The other day the newspapers reported a scientist at Granada University in Spain had published a study on the ‘evolutionary history of lethal violence.’ The scientist had carefully created a ‘database’ of 4 million mammal-on-mammal murders – which allowed him to compare murder rates among 1024 types of mammals. When he was done he announced ‘science’ proved meerkats are the most murderous mammals. Precisely 20% of the meerkats are murdered by other meerkats.
The next most murderous mammals are monkeys, lemurs, and sea lions. Finally, the scientist got to humans and his ‘study’ became a lot more detailed.
In Paleolithic times, he announced, 2% of the hunter-gathers were murdered by fellow hunter-gathers.
During the Middle Ages, he reported, the murder rate rose to 12%.
And in modern times, another scientist added, 1 in 10,000 humans (or .01%) are murdered by other humans.
Now how on earth could a scientist figure out exactly how many meerkats are walking the earth and how many are murdered?
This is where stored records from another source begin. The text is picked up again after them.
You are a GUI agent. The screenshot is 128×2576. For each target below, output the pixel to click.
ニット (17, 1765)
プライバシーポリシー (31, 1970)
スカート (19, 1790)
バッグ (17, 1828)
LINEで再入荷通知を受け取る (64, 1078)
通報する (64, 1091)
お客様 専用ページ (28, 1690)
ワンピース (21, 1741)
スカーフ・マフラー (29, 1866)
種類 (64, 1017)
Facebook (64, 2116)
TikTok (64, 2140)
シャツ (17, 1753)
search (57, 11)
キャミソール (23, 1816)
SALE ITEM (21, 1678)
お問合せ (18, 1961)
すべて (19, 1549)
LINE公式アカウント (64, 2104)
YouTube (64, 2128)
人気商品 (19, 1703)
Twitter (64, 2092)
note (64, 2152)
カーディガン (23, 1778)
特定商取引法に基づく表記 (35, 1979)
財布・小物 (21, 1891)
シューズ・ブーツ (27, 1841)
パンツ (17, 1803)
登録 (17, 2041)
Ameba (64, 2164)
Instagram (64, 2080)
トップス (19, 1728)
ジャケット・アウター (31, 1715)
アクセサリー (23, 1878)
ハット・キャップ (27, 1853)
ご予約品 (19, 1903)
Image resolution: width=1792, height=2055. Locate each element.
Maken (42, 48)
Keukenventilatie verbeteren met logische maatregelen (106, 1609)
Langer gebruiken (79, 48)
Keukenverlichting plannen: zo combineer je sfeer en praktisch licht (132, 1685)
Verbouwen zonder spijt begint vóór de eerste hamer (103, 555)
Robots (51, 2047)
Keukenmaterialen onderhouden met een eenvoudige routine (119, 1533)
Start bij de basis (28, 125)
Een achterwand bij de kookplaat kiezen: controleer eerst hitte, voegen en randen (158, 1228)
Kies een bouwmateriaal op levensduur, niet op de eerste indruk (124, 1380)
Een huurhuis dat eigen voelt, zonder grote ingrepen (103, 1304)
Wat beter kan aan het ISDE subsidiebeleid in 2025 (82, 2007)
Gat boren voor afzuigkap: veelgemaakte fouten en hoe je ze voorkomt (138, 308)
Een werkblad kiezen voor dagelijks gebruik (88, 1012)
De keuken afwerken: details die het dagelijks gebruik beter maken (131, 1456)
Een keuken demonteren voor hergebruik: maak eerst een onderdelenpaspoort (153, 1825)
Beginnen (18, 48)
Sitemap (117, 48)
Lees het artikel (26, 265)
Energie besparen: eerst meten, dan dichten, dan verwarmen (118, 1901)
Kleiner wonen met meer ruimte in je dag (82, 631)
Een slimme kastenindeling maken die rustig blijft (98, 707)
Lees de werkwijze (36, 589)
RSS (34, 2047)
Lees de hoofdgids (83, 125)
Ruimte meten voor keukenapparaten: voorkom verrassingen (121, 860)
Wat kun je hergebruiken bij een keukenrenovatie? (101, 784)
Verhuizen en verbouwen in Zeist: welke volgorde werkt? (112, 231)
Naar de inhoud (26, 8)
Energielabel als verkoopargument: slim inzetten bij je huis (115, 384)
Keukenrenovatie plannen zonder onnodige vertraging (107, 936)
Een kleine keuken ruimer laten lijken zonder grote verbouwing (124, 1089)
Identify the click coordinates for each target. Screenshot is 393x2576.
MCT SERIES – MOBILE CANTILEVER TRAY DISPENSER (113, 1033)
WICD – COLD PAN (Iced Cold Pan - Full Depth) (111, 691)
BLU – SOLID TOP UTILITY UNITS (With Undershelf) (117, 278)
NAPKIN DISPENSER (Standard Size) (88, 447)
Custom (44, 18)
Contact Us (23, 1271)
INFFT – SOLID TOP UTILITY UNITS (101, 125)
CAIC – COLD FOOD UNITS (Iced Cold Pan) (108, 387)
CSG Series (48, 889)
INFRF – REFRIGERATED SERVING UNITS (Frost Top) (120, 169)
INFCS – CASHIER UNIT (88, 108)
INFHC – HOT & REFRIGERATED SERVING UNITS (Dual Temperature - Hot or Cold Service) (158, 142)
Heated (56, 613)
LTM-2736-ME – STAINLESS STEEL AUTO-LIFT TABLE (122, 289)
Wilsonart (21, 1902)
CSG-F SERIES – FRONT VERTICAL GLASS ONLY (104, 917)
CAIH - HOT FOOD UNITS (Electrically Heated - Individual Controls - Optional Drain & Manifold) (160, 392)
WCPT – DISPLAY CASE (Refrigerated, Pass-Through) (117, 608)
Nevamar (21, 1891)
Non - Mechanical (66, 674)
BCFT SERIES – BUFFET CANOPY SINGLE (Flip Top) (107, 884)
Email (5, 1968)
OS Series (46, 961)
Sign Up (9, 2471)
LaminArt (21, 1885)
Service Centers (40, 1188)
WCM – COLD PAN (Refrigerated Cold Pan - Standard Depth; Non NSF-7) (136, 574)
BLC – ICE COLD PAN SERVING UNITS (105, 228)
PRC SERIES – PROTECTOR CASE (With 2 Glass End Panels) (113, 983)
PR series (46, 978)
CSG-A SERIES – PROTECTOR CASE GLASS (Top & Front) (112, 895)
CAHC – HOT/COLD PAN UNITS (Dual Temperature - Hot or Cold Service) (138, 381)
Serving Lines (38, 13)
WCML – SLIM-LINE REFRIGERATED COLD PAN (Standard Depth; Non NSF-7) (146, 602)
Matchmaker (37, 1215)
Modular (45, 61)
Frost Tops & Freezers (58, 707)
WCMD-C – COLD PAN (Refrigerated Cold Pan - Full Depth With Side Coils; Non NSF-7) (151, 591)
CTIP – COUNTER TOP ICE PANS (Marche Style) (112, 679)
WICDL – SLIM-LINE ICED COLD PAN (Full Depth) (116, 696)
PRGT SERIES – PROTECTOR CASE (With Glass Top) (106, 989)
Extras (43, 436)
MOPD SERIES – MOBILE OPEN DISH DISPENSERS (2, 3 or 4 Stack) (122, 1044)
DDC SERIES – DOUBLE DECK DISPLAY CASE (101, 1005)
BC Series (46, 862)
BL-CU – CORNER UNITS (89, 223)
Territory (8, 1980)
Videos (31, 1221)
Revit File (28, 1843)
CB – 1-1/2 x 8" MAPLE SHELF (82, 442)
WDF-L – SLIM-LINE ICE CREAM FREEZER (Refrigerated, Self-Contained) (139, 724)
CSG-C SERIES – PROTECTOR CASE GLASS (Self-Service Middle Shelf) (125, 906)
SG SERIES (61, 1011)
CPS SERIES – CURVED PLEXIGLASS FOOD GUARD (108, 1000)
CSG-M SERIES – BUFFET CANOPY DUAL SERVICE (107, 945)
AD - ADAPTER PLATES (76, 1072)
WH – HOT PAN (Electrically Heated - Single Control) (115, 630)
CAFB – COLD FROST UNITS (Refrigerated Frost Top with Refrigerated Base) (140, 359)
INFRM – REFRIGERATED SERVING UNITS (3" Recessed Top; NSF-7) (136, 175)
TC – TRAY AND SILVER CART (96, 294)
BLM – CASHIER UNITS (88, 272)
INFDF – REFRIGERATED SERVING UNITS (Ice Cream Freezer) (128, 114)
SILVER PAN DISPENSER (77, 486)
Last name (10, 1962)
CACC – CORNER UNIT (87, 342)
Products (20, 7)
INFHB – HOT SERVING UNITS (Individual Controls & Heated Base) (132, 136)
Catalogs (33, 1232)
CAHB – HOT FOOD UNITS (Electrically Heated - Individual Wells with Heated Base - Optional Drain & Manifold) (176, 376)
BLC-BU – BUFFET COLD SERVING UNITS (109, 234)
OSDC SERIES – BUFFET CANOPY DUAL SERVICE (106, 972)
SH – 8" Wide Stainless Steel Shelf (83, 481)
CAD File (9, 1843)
Or that exactly 2% of the cavemen were murdered by other cavemen? Or that 12% of the serfs, long-bowmen, and Sir Galahads living 15 centuries ago during the Middle Ages were murdered?
It hardly seems possible. We have statistics that prove how many people live in Chicago and how many murders are committed there. But no one even knows how many cavemen there were 2 million years ago.
Either way, the media – from the Washington Post to NPR – bought it hook, line and sinker.
These days ‘science’ has gained the status of a sacred totem. If science says 20% of the meerkats were murdered it must be so.